私は緊張するガニメデが奥の建物へと進む。
中央の端のロボの像がディアーヌの父親の中の人を想像させる。
こういう、敵と戦うのを好む、そんな男の姿を。
割り切らなくてはいけないと、そう考えても、私には割り切れない何かを抱えることになった。

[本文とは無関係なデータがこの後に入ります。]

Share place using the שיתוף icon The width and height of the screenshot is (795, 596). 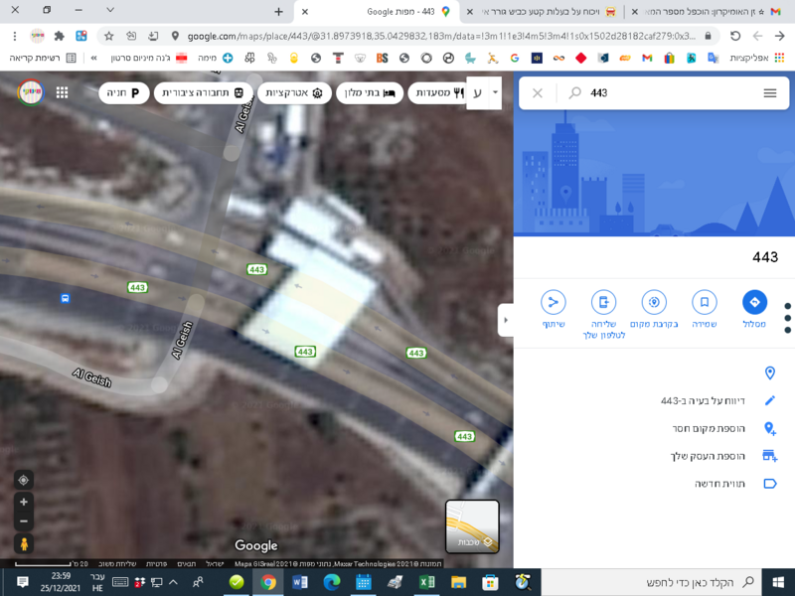tap(554, 303)
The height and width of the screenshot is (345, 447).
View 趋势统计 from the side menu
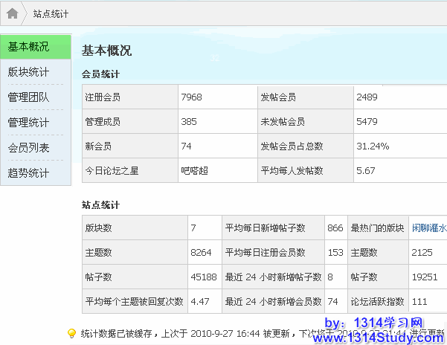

確かに、ゲーマーという人たちには、悪い人もいい人も、素敵な人もいるかもしれない。でも、たとえ、数%でもリスクがあるなら回避したい。
そして、こんな銅像を飾る人物が、公爵の側なのか、ディアーヌの未来を考える側なのか、わからなくなってきた。
東屋のような建物の奥は、薄布に覆われていて、緊張しながらも真っ直ぐ進むガニメデを察知すると、スルスルと薄布が開かれて大人の男の影が見えてくる。
ドキドキとした。
颯爽と進んだガニメデが、東屋の前で止まって跪いた。
「面をあげなさい。」
穏やかな男声がした。そして、私はその、あまりの、あからさまな美しさに思わす叫んでしまった。
何、この、少女時代の黒歴史を擦り倒すような、神々しさと麗しさ。
柔らかいライトブラウンの長髪、巻毛の美しい20代の青年だった。